In writing about the fruit and vegetable exports of coastal Peru, I could not locate any on-line maps of the farming districts of the region. It is easy, however, to distinguish these areas in Google Earth, as the color contrasts between the lush, irrigated lands and their desert environs stand out, as do the rectilinear patterns of the cultivated fields. I have therefore constructed a rather crude map indicating the main areas of intensive farming in the strip of land sandwiched between the Pacific Ocean and the Andes Mountains and extending from Lima to the Chilean border. As can be gathered by comparing the finished map with the initial Google Earth image posted here, I first outlined the cropping areas on a satellite image and then transferred the patterns to a conventional map. I was originally intending to map the entire coastal zone of Peru, but the exercise proved rather laborious and other duties unfortunately called.
As can be seen from the map, the main agricultural areas cluster in north Ica Region and in southeastern Arequipa. It is thus not surprising that many if not most articles on the produce-export business focus on the Ica Valley. Most of south-coastal Peru’s farming districts, I was surprised to see, are at some distance from the ocean. Many of the agricultural valleys are long and linear, and as a result extend well inland. Intensive cropping is often clustered, moreover, near the base of the Andes, where water can be relatively abundant.
Not all of the areas mapped specialize in producing vegetables and fruits for foreign markets. The valleys of coastal Peru have been intensively cultivated for millennia, producing a wide array of crops for subsistence and the domestic market. On Google Earth, however, it is often possible to distinguish new tracks of agricultural land, which we can assume are export-oriented, from the older farmlands. As can be seen in the image to the left, the newer fields are larger, more regular and compact in shape, and more intensively irrigated (at least during the season when this particular satellite image was captured). Such distinguishing characteristics are common across the coastal farming districts of southern Peru.
In the older agricultural areas, the separation of cultivated lands from the surrounding desert is usually stark, making it relatively easy to map agricultural zones. In some of the newer areas, on the other hand, rectangular patches of intensively cropped land are interspersed with patches of uncultivated desert, generating a cartographic challenge. In some of these places the areas brought under cultivation appear to be random, but in other they clearly follow the local topography (compare the two images posted to the left).
As mentioned in the previous post, many of these new farmlands, and in particular those of the Ica Valley, are increasingly suffering from water shortages. Yet riparian forests are still found in some in some areas, as can be seen in the image to the left, which depicts a segment of the Ica Valley downstream from the main farming area. In the same slide one can see what may be abandoned fields; similar features are apparent along the margins many other cultivated corridors of coastal Peru.
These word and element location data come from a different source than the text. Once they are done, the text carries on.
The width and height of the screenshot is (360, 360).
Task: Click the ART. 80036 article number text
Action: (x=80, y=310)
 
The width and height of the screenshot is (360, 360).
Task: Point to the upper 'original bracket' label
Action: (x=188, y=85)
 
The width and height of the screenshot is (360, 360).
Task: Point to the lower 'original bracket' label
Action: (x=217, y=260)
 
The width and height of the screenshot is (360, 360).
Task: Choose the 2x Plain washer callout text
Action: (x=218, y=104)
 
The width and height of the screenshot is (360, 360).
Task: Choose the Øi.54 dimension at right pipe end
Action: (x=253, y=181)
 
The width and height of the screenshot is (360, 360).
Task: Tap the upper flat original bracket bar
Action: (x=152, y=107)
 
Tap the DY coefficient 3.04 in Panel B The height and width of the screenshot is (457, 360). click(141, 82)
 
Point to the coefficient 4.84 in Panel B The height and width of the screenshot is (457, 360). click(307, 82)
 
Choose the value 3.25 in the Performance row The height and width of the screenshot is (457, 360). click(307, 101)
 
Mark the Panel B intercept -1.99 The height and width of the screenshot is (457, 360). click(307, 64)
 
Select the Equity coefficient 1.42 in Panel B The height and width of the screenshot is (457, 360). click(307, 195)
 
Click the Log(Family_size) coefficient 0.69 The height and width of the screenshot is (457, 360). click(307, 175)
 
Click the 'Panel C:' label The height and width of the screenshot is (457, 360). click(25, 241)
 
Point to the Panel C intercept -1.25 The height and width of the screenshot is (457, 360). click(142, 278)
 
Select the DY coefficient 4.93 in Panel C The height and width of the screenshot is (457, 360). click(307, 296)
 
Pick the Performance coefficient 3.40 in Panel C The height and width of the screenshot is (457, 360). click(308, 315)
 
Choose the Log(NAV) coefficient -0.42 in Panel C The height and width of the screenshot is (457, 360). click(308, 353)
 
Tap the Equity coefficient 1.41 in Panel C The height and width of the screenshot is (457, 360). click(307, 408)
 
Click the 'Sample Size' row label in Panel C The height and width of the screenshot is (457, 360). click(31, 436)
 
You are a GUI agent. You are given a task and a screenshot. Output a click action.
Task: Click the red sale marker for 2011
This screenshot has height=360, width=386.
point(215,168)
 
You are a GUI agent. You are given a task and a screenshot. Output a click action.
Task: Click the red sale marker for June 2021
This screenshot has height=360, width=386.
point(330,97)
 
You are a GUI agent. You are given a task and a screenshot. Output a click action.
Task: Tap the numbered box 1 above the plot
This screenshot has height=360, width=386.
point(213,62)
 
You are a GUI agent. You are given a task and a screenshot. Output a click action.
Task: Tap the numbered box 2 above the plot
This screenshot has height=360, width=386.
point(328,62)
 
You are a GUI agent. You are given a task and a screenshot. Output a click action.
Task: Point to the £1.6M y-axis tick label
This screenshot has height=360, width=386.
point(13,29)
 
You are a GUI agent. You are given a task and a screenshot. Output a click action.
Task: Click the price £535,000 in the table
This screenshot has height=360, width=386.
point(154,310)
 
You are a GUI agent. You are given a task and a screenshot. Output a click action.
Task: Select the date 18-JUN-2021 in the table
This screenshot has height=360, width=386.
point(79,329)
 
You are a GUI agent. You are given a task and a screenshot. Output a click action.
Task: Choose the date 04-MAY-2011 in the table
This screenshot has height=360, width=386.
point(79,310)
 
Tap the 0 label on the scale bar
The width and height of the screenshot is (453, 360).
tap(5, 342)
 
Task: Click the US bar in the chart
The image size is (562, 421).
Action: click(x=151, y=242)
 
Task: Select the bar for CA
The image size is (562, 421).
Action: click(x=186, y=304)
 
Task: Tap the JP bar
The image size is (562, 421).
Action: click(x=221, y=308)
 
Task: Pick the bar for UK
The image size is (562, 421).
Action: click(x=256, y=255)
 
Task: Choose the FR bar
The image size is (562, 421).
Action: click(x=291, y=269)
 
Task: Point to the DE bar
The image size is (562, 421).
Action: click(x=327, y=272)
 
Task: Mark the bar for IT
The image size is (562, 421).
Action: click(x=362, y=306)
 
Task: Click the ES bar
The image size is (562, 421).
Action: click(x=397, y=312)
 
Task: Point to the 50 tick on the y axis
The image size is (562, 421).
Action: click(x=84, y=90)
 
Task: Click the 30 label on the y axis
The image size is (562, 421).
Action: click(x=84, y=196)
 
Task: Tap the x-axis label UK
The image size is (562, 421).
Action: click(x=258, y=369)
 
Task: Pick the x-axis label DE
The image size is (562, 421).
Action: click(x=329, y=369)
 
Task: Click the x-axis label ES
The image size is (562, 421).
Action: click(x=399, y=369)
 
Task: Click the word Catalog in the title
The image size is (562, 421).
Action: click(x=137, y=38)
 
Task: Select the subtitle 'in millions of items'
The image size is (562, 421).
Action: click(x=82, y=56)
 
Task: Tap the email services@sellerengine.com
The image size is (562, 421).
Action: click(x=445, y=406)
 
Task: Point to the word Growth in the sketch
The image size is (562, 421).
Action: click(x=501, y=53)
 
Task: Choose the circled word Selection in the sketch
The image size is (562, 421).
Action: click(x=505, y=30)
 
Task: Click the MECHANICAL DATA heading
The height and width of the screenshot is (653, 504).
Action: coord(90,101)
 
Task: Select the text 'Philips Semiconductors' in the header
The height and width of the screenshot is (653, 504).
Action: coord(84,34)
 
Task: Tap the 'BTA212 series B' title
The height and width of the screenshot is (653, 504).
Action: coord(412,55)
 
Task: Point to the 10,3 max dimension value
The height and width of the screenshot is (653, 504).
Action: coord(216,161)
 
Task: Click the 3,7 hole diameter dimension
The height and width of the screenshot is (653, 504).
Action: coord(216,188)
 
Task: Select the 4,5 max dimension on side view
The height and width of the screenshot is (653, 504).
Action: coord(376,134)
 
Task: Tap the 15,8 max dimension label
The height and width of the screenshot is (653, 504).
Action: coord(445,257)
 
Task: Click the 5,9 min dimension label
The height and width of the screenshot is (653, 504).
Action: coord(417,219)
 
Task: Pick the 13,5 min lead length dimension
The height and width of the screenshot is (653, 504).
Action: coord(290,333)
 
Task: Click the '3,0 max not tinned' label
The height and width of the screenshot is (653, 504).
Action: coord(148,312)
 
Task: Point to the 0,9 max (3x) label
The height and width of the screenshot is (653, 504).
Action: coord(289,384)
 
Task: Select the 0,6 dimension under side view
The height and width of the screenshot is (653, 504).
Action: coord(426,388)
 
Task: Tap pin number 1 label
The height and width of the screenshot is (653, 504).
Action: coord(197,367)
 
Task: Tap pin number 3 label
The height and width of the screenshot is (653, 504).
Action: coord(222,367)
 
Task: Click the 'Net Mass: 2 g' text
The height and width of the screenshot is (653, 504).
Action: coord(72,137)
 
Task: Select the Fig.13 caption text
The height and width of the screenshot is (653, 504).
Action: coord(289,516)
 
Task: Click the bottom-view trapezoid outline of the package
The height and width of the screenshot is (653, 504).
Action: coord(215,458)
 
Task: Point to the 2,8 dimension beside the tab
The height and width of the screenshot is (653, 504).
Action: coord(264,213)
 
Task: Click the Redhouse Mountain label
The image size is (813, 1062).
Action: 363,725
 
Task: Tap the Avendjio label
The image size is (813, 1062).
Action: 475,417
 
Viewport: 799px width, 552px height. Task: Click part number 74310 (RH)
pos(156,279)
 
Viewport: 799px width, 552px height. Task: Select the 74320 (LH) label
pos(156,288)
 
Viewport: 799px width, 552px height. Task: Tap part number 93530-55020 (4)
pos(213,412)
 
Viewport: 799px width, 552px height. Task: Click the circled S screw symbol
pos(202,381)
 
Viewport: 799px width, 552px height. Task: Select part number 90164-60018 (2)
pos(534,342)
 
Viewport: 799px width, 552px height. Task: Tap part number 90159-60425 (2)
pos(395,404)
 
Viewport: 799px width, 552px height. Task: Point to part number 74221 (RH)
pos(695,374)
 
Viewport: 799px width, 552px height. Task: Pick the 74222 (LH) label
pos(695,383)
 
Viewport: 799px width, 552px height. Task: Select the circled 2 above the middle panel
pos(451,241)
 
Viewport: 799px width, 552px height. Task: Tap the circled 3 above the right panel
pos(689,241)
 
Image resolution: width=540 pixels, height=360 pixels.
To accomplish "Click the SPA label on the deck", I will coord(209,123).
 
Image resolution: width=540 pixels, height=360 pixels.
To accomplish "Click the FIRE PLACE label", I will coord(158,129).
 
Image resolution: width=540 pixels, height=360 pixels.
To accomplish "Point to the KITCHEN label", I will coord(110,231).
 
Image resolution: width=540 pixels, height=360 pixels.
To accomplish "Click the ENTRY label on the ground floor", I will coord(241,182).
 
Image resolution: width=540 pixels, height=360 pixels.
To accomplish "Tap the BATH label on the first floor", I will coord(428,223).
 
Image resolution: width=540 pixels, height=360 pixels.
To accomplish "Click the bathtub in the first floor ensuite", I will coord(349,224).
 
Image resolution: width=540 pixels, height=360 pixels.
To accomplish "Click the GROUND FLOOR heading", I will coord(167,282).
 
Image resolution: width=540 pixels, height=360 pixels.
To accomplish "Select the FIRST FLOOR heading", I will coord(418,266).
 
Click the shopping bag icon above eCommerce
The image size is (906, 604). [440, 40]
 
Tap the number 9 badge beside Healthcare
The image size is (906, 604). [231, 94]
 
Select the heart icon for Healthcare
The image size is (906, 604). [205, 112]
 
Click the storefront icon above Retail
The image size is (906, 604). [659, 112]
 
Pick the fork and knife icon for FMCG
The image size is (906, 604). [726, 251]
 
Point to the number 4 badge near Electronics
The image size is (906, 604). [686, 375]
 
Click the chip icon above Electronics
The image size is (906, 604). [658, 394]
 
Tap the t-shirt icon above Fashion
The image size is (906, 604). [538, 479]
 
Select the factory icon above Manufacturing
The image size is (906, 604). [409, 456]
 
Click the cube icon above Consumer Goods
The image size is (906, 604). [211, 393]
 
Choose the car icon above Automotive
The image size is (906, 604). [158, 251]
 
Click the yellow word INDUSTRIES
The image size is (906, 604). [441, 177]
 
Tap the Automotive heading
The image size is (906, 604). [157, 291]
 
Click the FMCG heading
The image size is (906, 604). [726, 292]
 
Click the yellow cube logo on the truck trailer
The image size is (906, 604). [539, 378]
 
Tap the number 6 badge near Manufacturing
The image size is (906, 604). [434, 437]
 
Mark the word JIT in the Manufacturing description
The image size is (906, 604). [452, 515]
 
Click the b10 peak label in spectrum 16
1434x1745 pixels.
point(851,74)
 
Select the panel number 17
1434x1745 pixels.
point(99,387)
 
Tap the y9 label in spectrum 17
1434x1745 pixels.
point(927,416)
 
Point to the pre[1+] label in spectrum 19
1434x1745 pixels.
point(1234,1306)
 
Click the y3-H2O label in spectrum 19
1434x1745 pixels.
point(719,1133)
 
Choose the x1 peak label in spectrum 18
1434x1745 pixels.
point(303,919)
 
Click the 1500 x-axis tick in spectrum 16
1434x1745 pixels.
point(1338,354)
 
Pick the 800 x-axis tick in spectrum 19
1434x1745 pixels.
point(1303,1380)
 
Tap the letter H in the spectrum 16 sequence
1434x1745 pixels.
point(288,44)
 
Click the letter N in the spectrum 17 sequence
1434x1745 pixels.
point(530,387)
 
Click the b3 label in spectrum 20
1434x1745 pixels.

Of course there is only so much that one could do with Google Earth, invaluable though it is. Detailed fieldwork in this area would be necessary to answer many of the questions posed here. Further work could also help address the appalling lack of on-line, English-language information on Peru. The Wikipedia articles on the regions of Peru, as the country’s first-order divisions are called, are meager, while those on the country’s lower-level provinces are so skimpy as to be worthless. Even finding basic information on such features as per capita GDP by region, whether in English or Spanish, proved to be too time-consuming to be worthwhile, thwarting my desire to construct an economic map of the country. Some of the Wikipedia articles on Peruvian places, moreover, are in dire need of editing. Consider, for example, this passage on the city of Nazca:
Nasca, is as it is called today, is a dry, why in time of the Incas was a formidable work of hydraulic engineering, water trayento Heights in underground branches, called aqueducts, which serve to present , to irrigate farmland and for home use.